The European Union (EU), the second-largest trade partner to the Gulf Cooperation Council (GCC),has made amendments to incorporate maritime transport into its Emissions Trading Scheme (ETS), which requires all ships calling at EU ports, regardless of where it is flagged, to purchase carbon allowances to cover their emissions, with the charterer held primarily responsible for payments.
The carbon price as of May 24, 2022, is riding at $86 of CO2; with current estimates of 3.15 CO2 emitted per tonne of Very Low Sulphur Fuel Oil (VLSFO), charterers face additional costs of approximately EUR258 for every tonne of fuel it burns in transit to and from the EU.
There are also plans among MEPs to expand the scope of the ETS to incorporate other forms of greenhouse gases, including methane, which would generate mass uncertainty for charterers of LNG-fuelled ships with well-documented challenges when it comes to methane slip. This development could lead to uncertainties of costs for both the existing Middle Eastern oil-fuelled vessels, and the growing LNG-fuelled fleet in the region.
With both marine gasoil and its alternatives becoming increasingly regulated worldwide, charterers will need to opt for other means of reducing carbon from their shipments to spare themselves from debilitating costs. Shipowners, meanwhile, must recognise the clear business case for making lower carbon vessels available to their customers to capture this shift in demand ,especially if global economies continue to turn to the Middle East for oil products in the wake of Russian sanctions.
With shipping’s inclusion into the ETS to be activated as soon as 2023, it would not be easy for the next generation of more energy efficient vessels is not a realistic option for charterers to reduce their fuel consumption, emissions, and resulting carbon costs.
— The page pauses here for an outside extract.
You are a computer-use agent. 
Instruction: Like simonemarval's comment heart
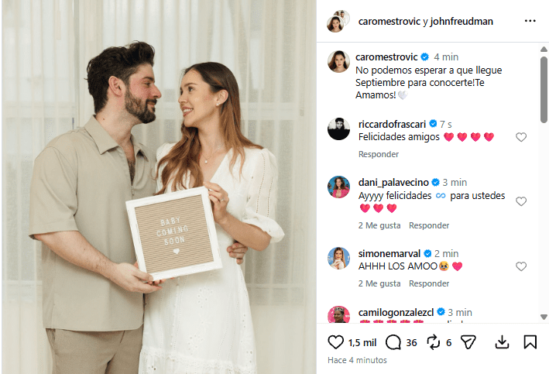point(521,266)
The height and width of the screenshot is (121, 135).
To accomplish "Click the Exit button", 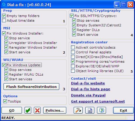I will (x=123, y=110).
Panacea solutions like hydrogen, renewable gases, and other clean fuels generate hope , but these solutions will not be available at scale in time to address the challenges of the immediate future.
The marine industry clearly requires a means to improve the efficiency of the existing fleet if it hopes to control OPEX and contribute sustainably to a low emission, low carbon future.
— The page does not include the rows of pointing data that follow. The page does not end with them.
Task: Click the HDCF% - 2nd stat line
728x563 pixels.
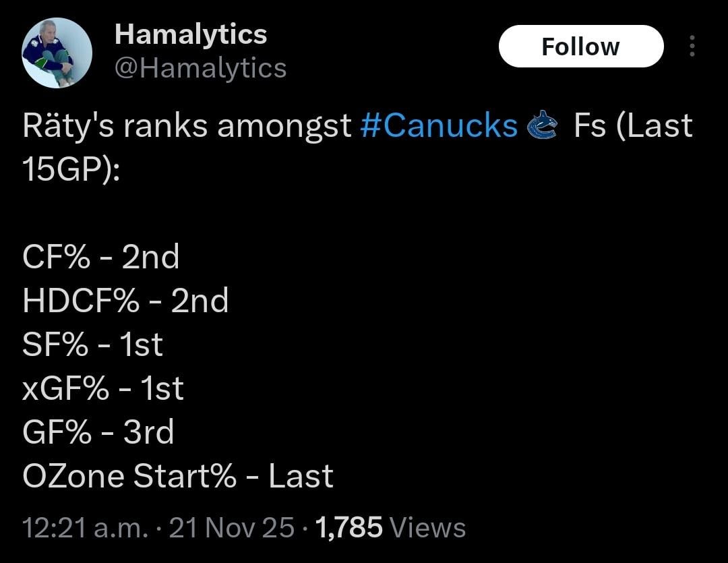Action: (125, 301)
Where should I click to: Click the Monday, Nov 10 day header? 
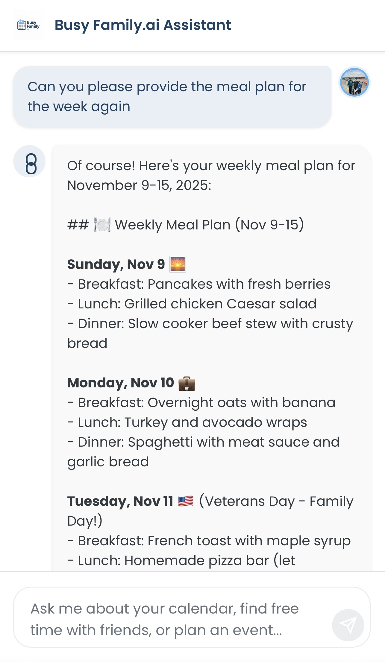pos(120,383)
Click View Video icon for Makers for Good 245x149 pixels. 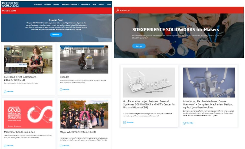click(x=5, y=146)
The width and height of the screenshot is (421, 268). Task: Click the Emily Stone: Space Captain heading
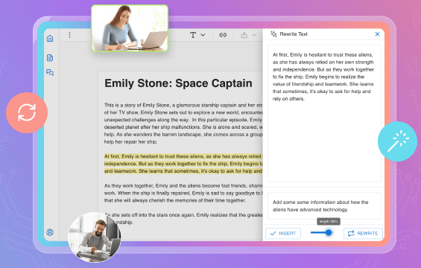[x=178, y=83]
Wind power hardly needs to prove its credentials as the precursor to all forms of marine propulsion. A number of wind propulsion solutions, from rotor sails to kites and rigid wings, augment core engines with renewable power for proven and considerable fuel efficiency improvements for international trade vessels.
Emissions reduction potential ranges from product to product, with BAR Tech’s own patented solution leading the charge with a 30 percent curb at full-scale deployment – trimming nearly a third off the looming carbon costs for trade with the EU.
Emissions reduction technologies have a key role to play in enabling the decarbonisation of the existing fleet. Wind propulsion provides one among the best options to shipping with a renewable resource as it is free, accessible even on the most remote trade routes, and takes the edge of increasing costs for fuel both now and across the remaining lifespan of the vessel as alternative fuels mature.
As global attitudes and policy towards bunker reliance and vessel emissions change, emerging now in Europe but potentially globally as the International Maritime Organization (IMO) endeavours to keep pace, the fallout of additional financial responsibility for the Middle East’s shipping industry will remain under control as long as investment into decarbonising technology remains a priority.